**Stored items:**

== Segment start ==

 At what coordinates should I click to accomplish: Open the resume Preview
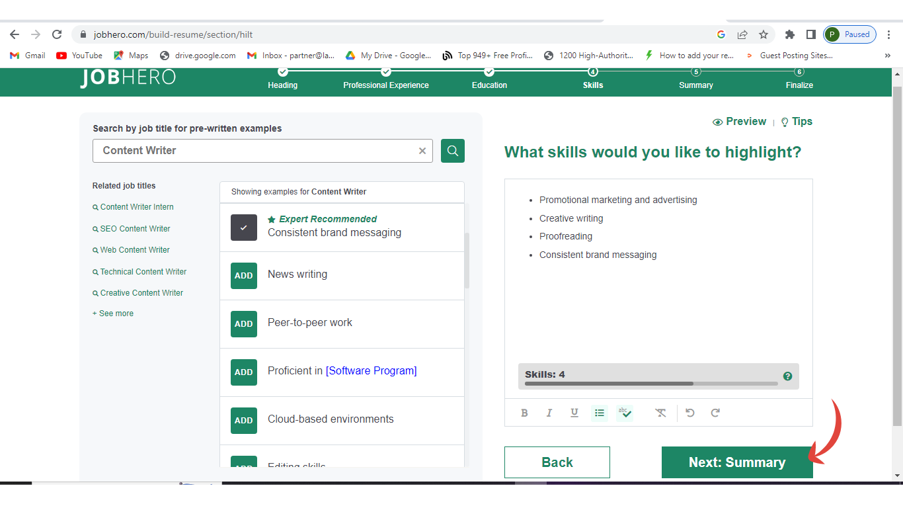pos(740,122)
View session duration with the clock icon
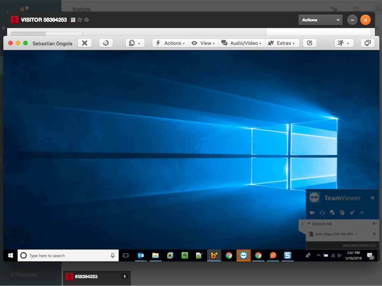Viewport: 382px width, 286px height. coord(106,43)
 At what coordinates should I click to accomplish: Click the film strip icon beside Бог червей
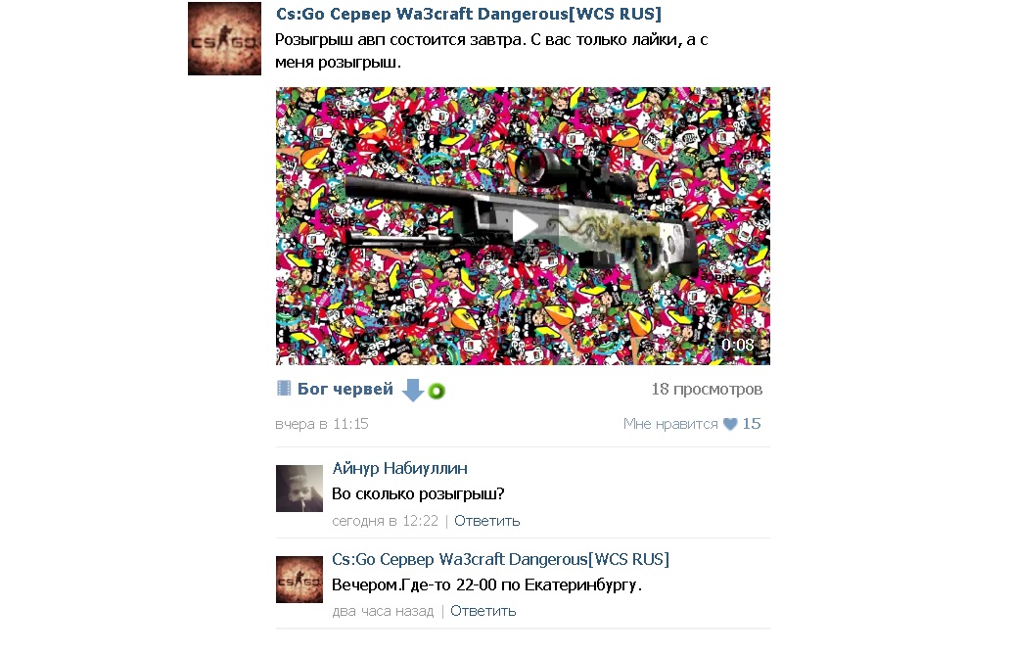coord(283,388)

== Segment end ==

**WHAT YOU NEED TO DO:** Every line above is to be given again exactly, apart from the pictures.

**OUTPUT OF THE TASK:**
 At what coordinates should I click to accomplish: Open the resume Preview
pos(740,122)
View session duration with the clock icon
Viewport: 382px width, 286px height. coord(106,43)
 At what coordinates should I click to accomplish: Click the film strip icon beside Бог червей
coord(283,388)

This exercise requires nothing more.